Psychiatry and Behavioral Neurosciences

First Advisor

Tanja Jovanovic

Second Advisor

Arash Javanbakht


Exposure to stress and trauma activates key adaptive pathways, including the sympathetic adrenomedullary system and the immune system, which can result in long-term health impacts of trauma especially when experienced during sensitive developmental periods. Alterations in these systems are measurable through non-invasive methods including skin conductance response (SCR), fear potentiated startle (FPS), and inflammation.
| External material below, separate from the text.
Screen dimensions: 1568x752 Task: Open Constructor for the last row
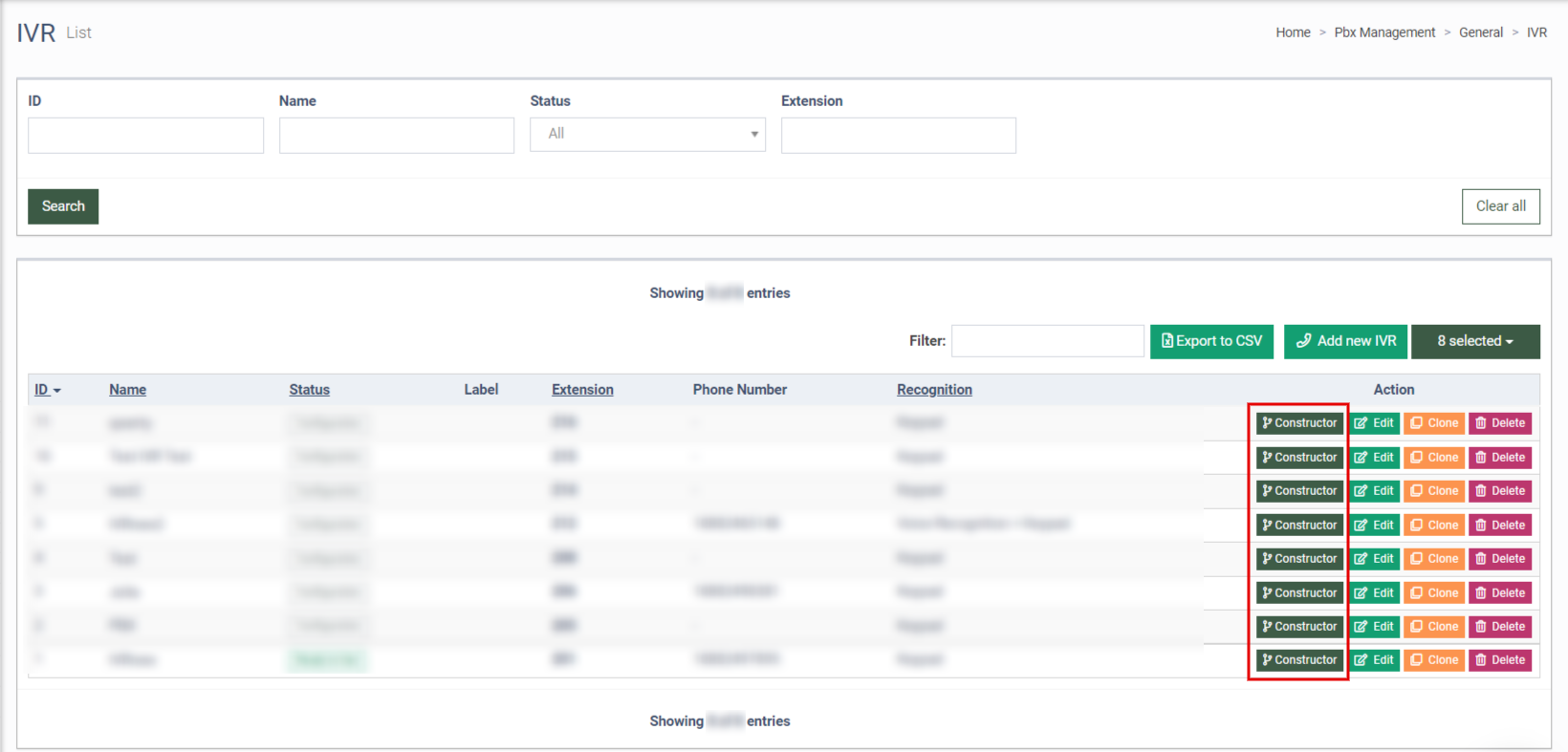pos(1299,660)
Research regarding the impact of trauma, and more specifically posttraumatic stress disorder, has primarily focused on adults, and there is a paucity of neurobiological research in displaced populations—like refugees—who may experience higher rates of trauma exposure and related psychopathology. The present study measured SCR to a trauma interview, FPS to threat and safety cues in a fear conditioning/extinction learning paradigm, and pro-inflammatory C-reactive protein (CRP) and interleukin 18 (IL-18) in a sample of youth resettled as refugees of Syria. The present work highlighted that measuring psychophysiological data such as SCR, FPS, and inflammation is feasible in refugee youth across a variety of settings. We found that SCR to trauma interview was associated with trauma exposure and predictive of total posttraumatic stress as well as re-experiencing symptoms. We also found that increased FPS to both threat and safety cues was associated with greater trauma exposure, and that individuals with a probable diagnosis of PTSD failed to extinguish learned fear compared to those without such a diagnosis, replicating in youth for the first time a largely reproduced finding in adults that seems to indicate PTSD as, in part, a disorder of fear extinction rather than fear learning. Finally, we did not find any significant associations linking trauma, related psychopathology, and inflammation in youth resettled as refugees. Our findings highlight the ways in which trauma affects the developing nervous systems of youth, and how creative arts and movement-based interventions such as art therapy and dance/movement therapy may be effective in addressing trauma-related psychopathology, as well as associated pathophysiology. This work has provided initial evidence for plausible biomarkers of trauma-related psychopathology in Syrian refugee youth and related interventions to support this largely underrepresented group in mental health research and treatment.